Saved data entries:

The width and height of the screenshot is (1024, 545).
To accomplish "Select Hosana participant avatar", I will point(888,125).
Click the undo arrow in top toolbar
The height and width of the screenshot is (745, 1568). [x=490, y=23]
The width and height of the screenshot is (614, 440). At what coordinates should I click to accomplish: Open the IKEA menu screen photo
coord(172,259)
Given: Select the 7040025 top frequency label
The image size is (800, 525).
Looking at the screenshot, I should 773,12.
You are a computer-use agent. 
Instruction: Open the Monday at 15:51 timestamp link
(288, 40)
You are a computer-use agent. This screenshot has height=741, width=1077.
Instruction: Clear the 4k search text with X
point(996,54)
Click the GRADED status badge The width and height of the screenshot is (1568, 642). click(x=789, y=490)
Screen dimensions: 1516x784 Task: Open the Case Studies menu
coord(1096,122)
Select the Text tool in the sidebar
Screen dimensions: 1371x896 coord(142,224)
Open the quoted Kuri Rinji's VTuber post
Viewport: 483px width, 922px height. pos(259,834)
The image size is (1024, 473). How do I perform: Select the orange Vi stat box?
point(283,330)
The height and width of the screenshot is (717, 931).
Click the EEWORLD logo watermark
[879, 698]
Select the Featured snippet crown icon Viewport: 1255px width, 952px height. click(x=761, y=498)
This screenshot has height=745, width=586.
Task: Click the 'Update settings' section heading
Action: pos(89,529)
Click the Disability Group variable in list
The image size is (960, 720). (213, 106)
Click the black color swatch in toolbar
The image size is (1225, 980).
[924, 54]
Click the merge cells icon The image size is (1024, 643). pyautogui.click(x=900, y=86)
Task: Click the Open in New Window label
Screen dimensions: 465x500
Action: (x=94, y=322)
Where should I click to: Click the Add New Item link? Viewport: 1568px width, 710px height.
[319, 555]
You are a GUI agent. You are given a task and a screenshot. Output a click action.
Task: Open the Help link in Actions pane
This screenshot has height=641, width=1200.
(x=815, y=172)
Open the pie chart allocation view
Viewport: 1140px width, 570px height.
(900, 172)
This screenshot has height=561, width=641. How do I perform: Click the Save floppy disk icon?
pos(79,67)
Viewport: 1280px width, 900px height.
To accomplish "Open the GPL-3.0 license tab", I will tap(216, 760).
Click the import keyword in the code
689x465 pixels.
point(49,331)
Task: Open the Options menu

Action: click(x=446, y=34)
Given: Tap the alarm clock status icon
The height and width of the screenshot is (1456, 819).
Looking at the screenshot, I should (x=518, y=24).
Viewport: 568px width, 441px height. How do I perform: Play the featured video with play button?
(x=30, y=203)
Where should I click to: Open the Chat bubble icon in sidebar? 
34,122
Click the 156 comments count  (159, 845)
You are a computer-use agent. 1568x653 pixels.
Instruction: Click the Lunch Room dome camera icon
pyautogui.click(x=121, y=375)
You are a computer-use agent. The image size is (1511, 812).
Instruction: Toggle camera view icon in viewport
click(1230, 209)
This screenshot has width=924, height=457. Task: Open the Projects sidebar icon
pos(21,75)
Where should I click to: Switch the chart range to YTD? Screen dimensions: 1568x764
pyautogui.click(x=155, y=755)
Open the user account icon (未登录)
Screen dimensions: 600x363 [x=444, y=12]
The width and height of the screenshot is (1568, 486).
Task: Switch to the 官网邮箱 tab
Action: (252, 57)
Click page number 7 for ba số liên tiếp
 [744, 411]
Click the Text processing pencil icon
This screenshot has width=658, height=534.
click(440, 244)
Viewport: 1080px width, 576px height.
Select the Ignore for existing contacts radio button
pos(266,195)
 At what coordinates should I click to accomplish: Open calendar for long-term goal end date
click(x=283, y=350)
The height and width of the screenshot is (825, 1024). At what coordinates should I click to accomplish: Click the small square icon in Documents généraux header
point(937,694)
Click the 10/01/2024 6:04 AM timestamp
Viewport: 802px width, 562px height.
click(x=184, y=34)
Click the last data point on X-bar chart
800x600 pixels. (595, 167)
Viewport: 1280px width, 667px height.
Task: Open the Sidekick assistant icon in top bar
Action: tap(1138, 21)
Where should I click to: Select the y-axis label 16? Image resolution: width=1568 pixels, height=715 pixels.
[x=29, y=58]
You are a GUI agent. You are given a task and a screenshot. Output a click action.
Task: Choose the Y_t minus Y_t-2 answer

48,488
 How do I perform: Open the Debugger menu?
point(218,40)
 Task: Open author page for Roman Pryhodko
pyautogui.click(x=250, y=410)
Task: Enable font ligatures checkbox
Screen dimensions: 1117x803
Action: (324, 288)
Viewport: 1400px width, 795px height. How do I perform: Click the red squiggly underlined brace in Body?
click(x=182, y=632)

AIM OF THE TASK
Which of the lines above carry the string "will"? Pick them out and copy them.

RESULT OF THE EXERCISE
To accomplish "Select Hosana participant avatar", I will point(888,125).
To accomplish "Open the GPL-3.0 license tab", I will tap(216, 760).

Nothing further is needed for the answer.